• Task instructions
An exact copy of the entries is required, with every image omitted.

Stored items:

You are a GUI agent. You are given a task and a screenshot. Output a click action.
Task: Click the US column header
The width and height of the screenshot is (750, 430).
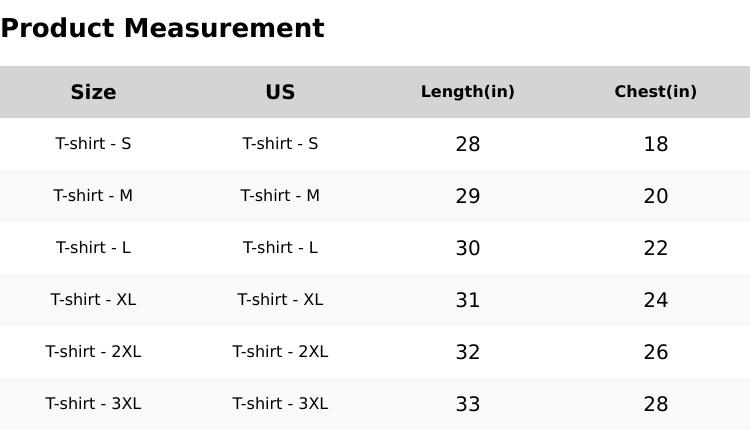[x=280, y=92]
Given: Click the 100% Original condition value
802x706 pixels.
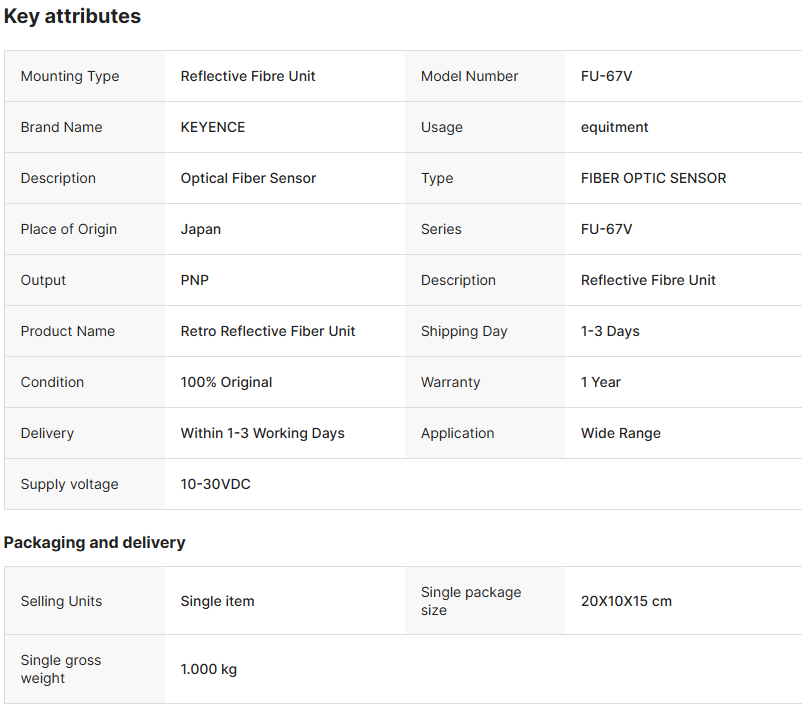Looking at the screenshot, I should (226, 382).
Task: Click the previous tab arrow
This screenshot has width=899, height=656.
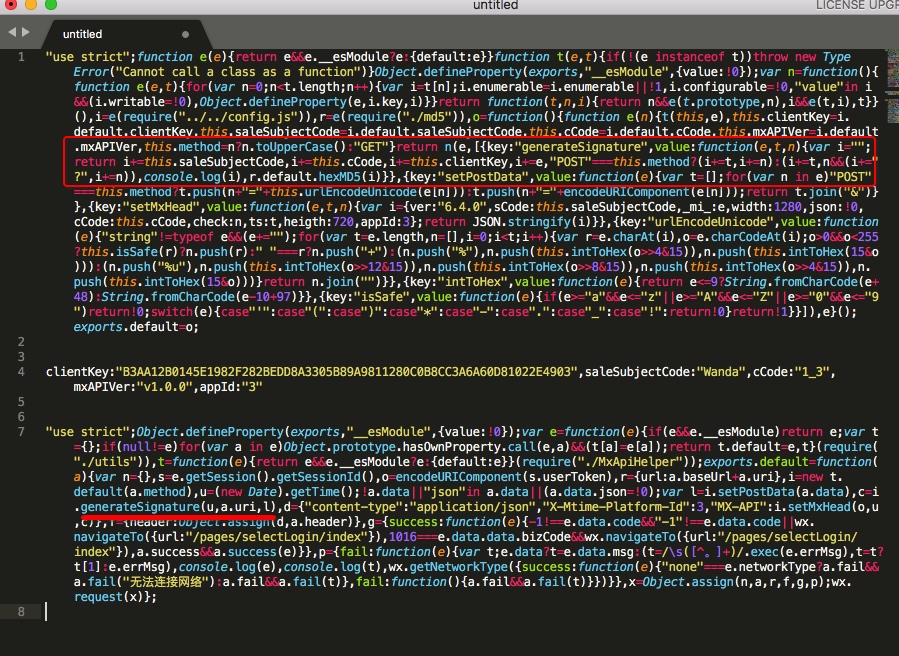Action: click(x=12, y=32)
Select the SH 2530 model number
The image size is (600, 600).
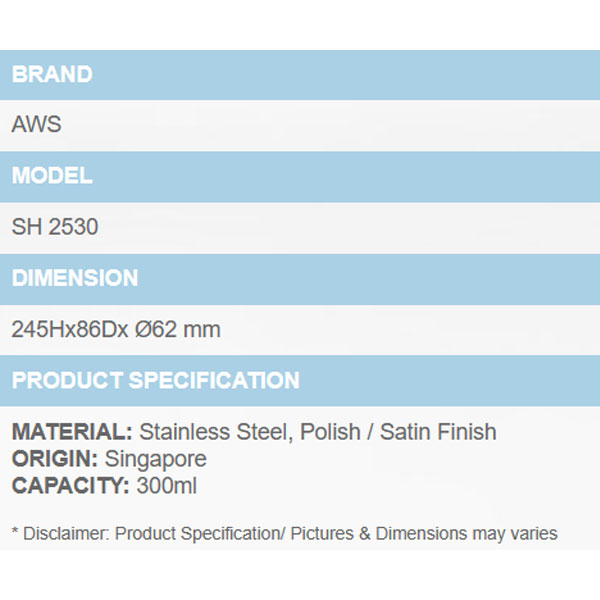click(x=55, y=227)
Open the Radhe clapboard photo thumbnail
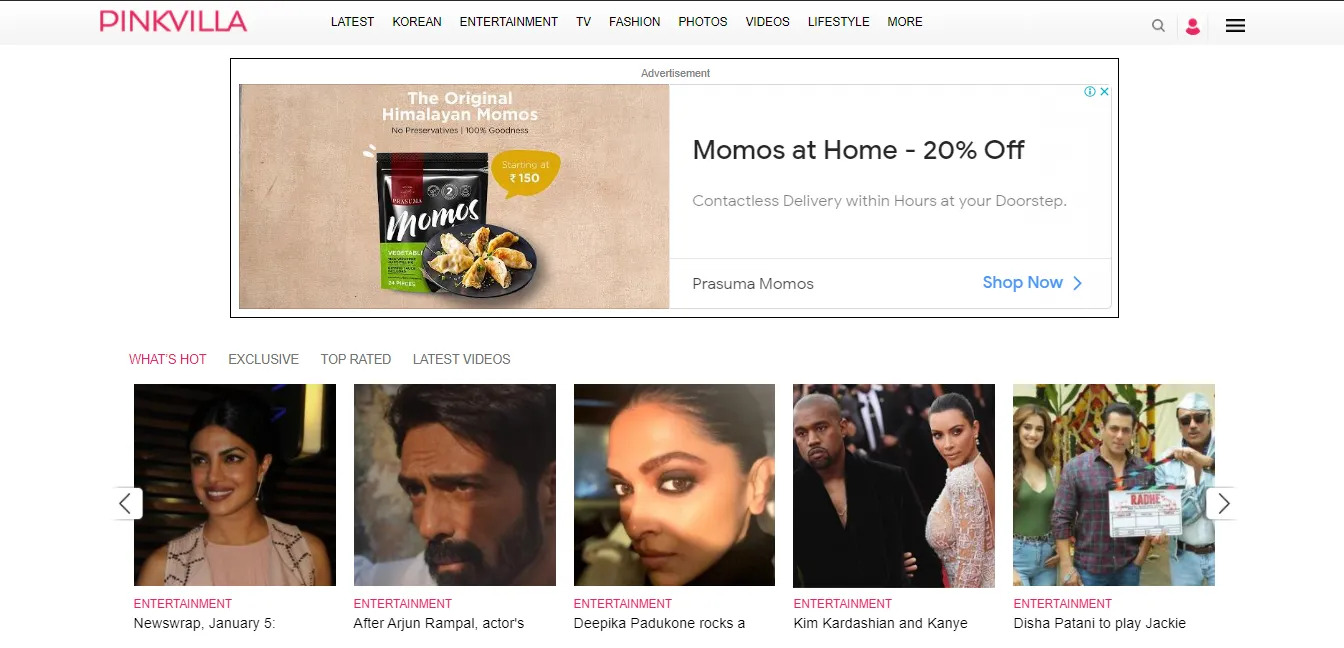 coord(1114,485)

• Solved problem
You are a GUI agent. You are given a task and a screenshot. Output a click action.
Task: Click the US column header
The width and height of the screenshot is (750, 430).
[x=280, y=92]
Given: Click the 100% Original condition value
802x706 pixels.
Looking at the screenshot, I should (226, 382).
Task: Click the previous tab arrow
This screenshot has width=899, height=656.
Action: click(x=12, y=32)
Select the SH 2530 model number
The image size is (600, 600).
click(x=55, y=227)
Open the Radhe clapboard photo thumbnail
 coord(1114,485)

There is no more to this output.